§ Aim of the exercise: Replace "Where is" with "Where can I find" throughout the entries below. Leave everything else unchanged.
[[ Records supplied, beginning ]]
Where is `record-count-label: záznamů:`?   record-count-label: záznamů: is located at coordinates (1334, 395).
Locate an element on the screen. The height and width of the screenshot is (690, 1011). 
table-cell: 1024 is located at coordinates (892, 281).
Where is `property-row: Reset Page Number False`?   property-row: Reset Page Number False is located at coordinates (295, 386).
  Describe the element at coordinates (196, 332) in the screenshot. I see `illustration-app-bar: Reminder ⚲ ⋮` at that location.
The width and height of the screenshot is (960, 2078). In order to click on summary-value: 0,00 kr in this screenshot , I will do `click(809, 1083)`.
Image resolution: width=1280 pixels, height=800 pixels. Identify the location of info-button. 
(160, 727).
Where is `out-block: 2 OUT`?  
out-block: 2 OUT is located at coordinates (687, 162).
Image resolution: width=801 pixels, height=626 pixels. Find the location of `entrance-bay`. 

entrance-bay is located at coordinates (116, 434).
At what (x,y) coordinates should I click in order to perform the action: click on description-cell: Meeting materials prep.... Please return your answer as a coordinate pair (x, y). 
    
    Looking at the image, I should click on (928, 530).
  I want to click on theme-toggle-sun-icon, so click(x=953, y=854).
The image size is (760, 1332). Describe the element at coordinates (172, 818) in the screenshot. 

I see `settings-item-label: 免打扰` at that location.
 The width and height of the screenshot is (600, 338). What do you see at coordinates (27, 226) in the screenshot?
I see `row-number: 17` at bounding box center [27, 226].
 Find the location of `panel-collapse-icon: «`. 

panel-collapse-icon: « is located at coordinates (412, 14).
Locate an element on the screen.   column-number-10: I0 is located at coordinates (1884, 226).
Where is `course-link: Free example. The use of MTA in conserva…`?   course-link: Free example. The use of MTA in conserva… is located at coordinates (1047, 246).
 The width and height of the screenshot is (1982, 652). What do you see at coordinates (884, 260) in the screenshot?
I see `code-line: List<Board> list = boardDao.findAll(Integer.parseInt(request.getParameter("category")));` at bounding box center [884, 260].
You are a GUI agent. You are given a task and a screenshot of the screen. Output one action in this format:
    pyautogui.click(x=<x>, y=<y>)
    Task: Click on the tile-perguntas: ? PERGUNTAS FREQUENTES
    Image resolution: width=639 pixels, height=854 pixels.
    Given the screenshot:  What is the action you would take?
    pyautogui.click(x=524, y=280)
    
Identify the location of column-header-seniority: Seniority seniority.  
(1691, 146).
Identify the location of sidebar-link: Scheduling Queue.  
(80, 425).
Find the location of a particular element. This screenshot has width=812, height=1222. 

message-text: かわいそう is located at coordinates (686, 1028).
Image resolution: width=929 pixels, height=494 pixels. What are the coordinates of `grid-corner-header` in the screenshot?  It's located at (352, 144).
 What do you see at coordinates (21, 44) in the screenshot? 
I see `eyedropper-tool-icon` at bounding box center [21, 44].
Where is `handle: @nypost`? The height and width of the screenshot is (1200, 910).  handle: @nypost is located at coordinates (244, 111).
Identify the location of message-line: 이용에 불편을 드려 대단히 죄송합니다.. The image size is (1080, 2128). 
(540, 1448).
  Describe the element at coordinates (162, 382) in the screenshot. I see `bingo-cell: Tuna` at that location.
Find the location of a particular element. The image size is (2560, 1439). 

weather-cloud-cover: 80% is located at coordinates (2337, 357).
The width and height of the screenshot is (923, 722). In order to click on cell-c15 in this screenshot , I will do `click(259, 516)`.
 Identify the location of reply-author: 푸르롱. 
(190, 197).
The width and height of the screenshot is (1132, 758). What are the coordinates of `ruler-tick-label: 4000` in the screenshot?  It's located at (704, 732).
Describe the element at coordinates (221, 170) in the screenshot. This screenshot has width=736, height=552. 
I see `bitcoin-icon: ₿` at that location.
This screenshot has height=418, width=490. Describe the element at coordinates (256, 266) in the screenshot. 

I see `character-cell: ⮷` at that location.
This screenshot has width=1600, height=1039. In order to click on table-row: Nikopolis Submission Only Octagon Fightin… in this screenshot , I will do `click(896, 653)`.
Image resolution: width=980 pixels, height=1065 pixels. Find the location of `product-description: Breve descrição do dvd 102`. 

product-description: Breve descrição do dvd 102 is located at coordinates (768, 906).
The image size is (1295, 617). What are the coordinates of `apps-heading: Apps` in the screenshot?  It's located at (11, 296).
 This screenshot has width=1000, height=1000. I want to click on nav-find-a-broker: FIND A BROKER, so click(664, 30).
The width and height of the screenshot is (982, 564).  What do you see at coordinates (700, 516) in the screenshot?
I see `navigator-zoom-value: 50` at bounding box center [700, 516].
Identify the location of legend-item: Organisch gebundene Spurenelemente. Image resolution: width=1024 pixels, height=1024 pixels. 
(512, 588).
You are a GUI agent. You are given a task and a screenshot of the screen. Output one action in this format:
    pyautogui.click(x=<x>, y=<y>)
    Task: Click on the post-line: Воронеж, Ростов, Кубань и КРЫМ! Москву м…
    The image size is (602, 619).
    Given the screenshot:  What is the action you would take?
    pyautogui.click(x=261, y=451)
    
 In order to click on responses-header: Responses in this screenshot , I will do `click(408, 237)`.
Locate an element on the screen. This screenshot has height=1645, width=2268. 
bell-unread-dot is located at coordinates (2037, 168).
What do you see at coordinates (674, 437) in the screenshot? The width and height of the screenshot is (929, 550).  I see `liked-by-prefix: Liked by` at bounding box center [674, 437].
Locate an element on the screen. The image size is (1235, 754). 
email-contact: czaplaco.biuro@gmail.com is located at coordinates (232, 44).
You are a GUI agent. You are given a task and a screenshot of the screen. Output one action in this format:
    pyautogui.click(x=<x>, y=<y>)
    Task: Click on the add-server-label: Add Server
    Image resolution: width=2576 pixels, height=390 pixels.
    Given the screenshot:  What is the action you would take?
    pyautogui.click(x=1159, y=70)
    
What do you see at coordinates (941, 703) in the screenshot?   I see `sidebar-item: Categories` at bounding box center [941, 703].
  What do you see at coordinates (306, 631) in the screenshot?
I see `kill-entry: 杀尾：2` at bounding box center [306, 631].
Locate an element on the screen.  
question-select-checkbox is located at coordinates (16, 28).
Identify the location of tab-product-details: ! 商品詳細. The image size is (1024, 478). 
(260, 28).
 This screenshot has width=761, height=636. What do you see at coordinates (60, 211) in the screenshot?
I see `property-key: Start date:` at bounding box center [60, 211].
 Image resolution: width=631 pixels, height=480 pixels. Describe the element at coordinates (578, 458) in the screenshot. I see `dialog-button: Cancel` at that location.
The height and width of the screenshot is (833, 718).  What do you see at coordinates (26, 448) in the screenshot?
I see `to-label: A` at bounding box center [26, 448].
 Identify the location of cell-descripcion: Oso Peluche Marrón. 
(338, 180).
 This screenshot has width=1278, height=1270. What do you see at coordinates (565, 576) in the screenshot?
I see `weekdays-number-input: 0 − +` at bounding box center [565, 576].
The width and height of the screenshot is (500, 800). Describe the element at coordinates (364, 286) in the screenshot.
[[ Records supplied, end ]]
§ Response to the task:
Where can I find `record-count-label: záznamů:`?   record-count-label: záznamů: is located at coordinates (1334, 395).
Locate an element on the screen. The height and width of the screenshot is (690, 1011). 
table-cell: 1024 is located at coordinates (892, 281).
Where can I find `property-row: Reset Page Number False`?   property-row: Reset Page Number False is located at coordinates (295, 386).
  Describe the element at coordinates (196, 332) in the screenshot. I see `illustration-app-bar: Reminder ⚲ ⋮` at that location.
The width and height of the screenshot is (960, 2078). In order to click on summary-value: 0,00 kr in this screenshot , I will do `click(809, 1083)`.
Image resolution: width=1280 pixels, height=800 pixels. Identify the location of info-button. 
(160, 727).
Where can I find `out-block: 2 OUT`?  
out-block: 2 OUT is located at coordinates (687, 162).
Image resolution: width=801 pixels, height=626 pixels. Find the location of `entrance-bay`. 

entrance-bay is located at coordinates (116, 434).
At what (x,y) coordinates should I click in order to perform the action: click on description-cell: Meeting materials prep.... Please return your answer as a coordinate pair (x, y). 
    
    Looking at the image, I should click on (928, 530).
  I want to click on theme-toggle-sun-icon, so click(x=953, y=854).
The image size is (760, 1332). Describe the element at coordinates (172, 818) in the screenshot. 

I see `settings-item-label: 免打扰` at that location.
 The width and height of the screenshot is (600, 338). What do you see at coordinates (27, 226) in the screenshot?
I see `row-number: 17` at bounding box center [27, 226].
 Find the location of `panel-collapse-icon: «`. 

panel-collapse-icon: « is located at coordinates (412, 14).
Locate an element on the screen.   column-number-10: I0 is located at coordinates (1884, 226).
Where can I find `course-link: Free example. The use of MTA in conserva…`?   course-link: Free example. The use of MTA in conserva… is located at coordinates (1047, 246).
 The width and height of the screenshot is (1982, 652). What do you see at coordinates (884, 260) in the screenshot?
I see `code-line: List<Board> list = boardDao.findAll(Integer.parseInt(request.getParameter("category")));` at bounding box center [884, 260].
You are a GUI agent. You are given a task and a screenshot of the screen. Output one action in this format:
    pyautogui.click(x=<x>, y=<y>)
    Task: Click on the tile-perguntas: ? PERGUNTAS FREQUENTES
    Image resolution: width=639 pixels, height=854 pixels.
    Given the screenshot:  What is the action you would take?
    pyautogui.click(x=524, y=280)
    
Identify the location of column-header-seniority: Seniority seniority.  
(1691, 146).
Identify the location of sidebar-link: Scheduling Queue.  
(80, 425).
Find the location of a particular element. This screenshot has width=812, height=1222. 

message-text: かわいそう is located at coordinates (686, 1028).
Image resolution: width=929 pixels, height=494 pixels. What are the coordinates of `grid-corner-header` in the screenshot?  It's located at (352, 144).
 What do you see at coordinates (21, 44) in the screenshot? 
I see `eyedropper-tool-icon` at bounding box center [21, 44].
Where can I find `handle: @nypost`? The height and width of the screenshot is (1200, 910).  handle: @nypost is located at coordinates (244, 111).
Identify the location of message-line: 이용에 불편을 드려 대단히 죄송합니다.. The image size is (1080, 2128). 
(540, 1448).
  Describe the element at coordinates (162, 382) in the screenshot. I see `bingo-cell: Tuna` at that location.
Find the location of a particular element. The image size is (2560, 1439). 

weather-cloud-cover: 80% is located at coordinates (2337, 357).
The width and height of the screenshot is (923, 722). In order to click on cell-c15 in this screenshot , I will do `click(259, 516)`.
 Identify the location of reply-author: 푸르롱. 
(190, 197).
The width and height of the screenshot is (1132, 758). What are the coordinates of `ruler-tick-label: 4000` in the screenshot?  It's located at (704, 732).
Describe the element at coordinates (221, 170) in the screenshot. This screenshot has width=736, height=552. 
I see `bitcoin-icon: ₿` at that location.
This screenshot has height=418, width=490. Describe the element at coordinates (256, 266) in the screenshot. 

I see `character-cell: ⮷` at that location.
This screenshot has width=1600, height=1039. In order to click on table-row: Nikopolis Submission Only Octagon Fightin… in this screenshot , I will do `click(896, 653)`.
Image resolution: width=980 pixels, height=1065 pixels. Find the location of `product-description: Breve descrição do dvd 102`. 

product-description: Breve descrição do dvd 102 is located at coordinates (768, 906).
The image size is (1295, 617). What are the coordinates of `apps-heading: Apps` in the screenshot?  It's located at (11, 296).
 This screenshot has width=1000, height=1000. I want to click on nav-find-a-broker: FIND A BROKER, so click(664, 30).
The width and height of the screenshot is (982, 564).  What do you see at coordinates (700, 516) in the screenshot?
I see `navigator-zoom-value: 50` at bounding box center [700, 516].
Identify the location of legend-item: Organisch gebundene Spurenelemente. Image resolution: width=1024 pixels, height=1024 pixels. 
(512, 588).
You are a GUI agent. You are given a task and a screenshot of the screen. Output one action in this format:
    pyautogui.click(x=<x>, y=<y>)
    Task: Click on the post-line: Воронеж, Ростов, Кубань и КРЫМ! Москву м…
    The image size is (602, 619).
    Given the screenshot:  What is the action you would take?
    pyautogui.click(x=261, y=451)
    
 In order to click on responses-header: Responses in this screenshot , I will do `click(408, 237)`.
Locate an element on the screen. This screenshot has height=1645, width=2268. 
bell-unread-dot is located at coordinates (2037, 168).
What do you see at coordinates (674, 437) in the screenshot? The width and height of the screenshot is (929, 550).  I see `liked-by-prefix: Liked by` at bounding box center [674, 437].
Locate an element on the screen. The image size is (1235, 754). 
email-contact: czaplaco.biuro@gmail.com is located at coordinates (232, 44).
You are a GUI agent. You are given a task and a screenshot of the screen. Output one action in this format:
    pyautogui.click(x=<x>, y=<y>)
    Task: Click on the add-server-label: Add Server
    Image resolution: width=2576 pixels, height=390 pixels.
    Given the screenshot:  What is the action you would take?
    pyautogui.click(x=1159, y=70)
    
What do you see at coordinates (941, 703) in the screenshot?   I see `sidebar-item: Categories` at bounding box center [941, 703].
  What do you see at coordinates (306, 631) in the screenshot?
I see `kill-entry: 杀尾：2` at bounding box center [306, 631].
Locate an element on the screen.  
question-select-checkbox is located at coordinates (16, 28).
Identify the location of tab-product-details: ! 商品詳細. The image size is (1024, 478). 
(260, 28).
 This screenshot has width=761, height=636. What do you see at coordinates (60, 211) in the screenshot?
I see `property-key: Start date:` at bounding box center [60, 211].
 Image resolution: width=631 pixels, height=480 pixels. Describe the element at coordinates (578, 458) in the screenshot. I see `dialog-button: Cancel` at that location.
The height and width of the screenshot is (833, 718).  What do you see at coordinates (26, 448) in the screenshot?
I see `to-label: A` at bounding box center [26, 448].
 Identify the location of cell-descripcion: Oso Peluche Marrón. 
(338, 180).
 This screenshot has width=1278, height=1270. What do you see at coordinates (565, 576) in the screenshot?
I see `weekdays-number-input: 0 − +` at bounding box center [565, 576].
The width and height of the screenshot is (500, 800). Describe the element at coordinates (364, 286) in the screenshot.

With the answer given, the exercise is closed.